One of the truly frustrating things about writing this blog is to spend the time and effort carefully researching a story, only then to have the MSM doing the same story and getting it egregiously wrong – but getting all the attention and comment.

So it is with The Daily Telegraph this morning, with its print edition splashing the headline pictured, the story replicated on-line, completely falling for the commission spin on the failings of the Met Office in triggering the no-fly restrictions in response to the Icelandic volcano eruption.

Part of me – the unrealistic, hopeless optimist – says, surely people will read my blog and see that their story is crap. But the weary realist tells me that the MSM will prevail, crap and all. The error is already multiplying and soon will become a fixed part of the narrative. That is the way the world works.

And this is not just a rant – if there is to be any accountability, getting it right is important. Pointing the finger at the Met Office for its role in the closure of British and European airspace is completely to miss the point. Far be it for me to defend the Met Office, but the use of models in this context is entirely appropriate.

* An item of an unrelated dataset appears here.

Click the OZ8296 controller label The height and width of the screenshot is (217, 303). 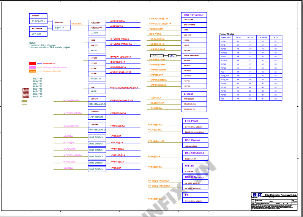tap(94, 33)
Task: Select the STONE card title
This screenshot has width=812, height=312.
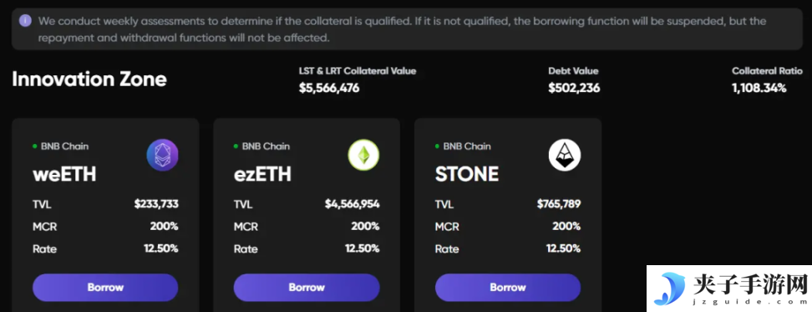Action: (x=467, y=175)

Where the fault lies is in developing a contingency plan which uses the forecast model to define the exclusion zone, without a requirement for refining a limited projection with real world data acquired from other sources, including and especially sampling from suitably equipped aircraft.

The responsibility for this failure lies initially with the International Civil Aviation Authority (ICAO) – which is made up delegates from the member states, which puts the individual governments in the frame. Regional responsibility then rests with the EU commission and Eurocontrol, which turns the "guidance" from ICAO into mandatory requirements.

Then final responsibility lies with the member state governments, for agreeing to rely on a flawed model, without making available the wherewithal to upgrade the model and provide the assets – i.e., sampling aircraft – to provide real time data to allow more accurate forecasts to be made.

Therein lies the difference with the United States. Not only does it use a different model, which has provision for taking input from real time sampling data, but the US has the aviation assets which enables the projected area of the ash cloud to be sampled and a more realistic picture developed – upon which exclusion zones are based.

However, the Met Office cannot be completely exonerated. Over term, it has chewed up over £250 million of public money on developing climate change models. It has spent only a fraction of that on ash dispersion models. As the authority of record, and the experts in the field, it could have pointed out to governments the inadequacies of its models, and the need for real-time sampling in the event of an incident.

Thus, we have a multi-agency problem, with input from a wide range of actors and when – as here – the system goes belly-up, no one takes responsibility. Everybody blames everybody else. As always, the media takes the easy option. Instead of getting to the bottom of the issue, it picks on the easy target, leaving its readers ill-informed, and the guilty unpunished.

Thus do we rant on our little blog ... ignored by the great and the good, who can and do turn to the MSM for their information. And we think the Shia Moslems are mad, when they indulge in self-flagellation. What is the difference, apart from the absence of physical wounds?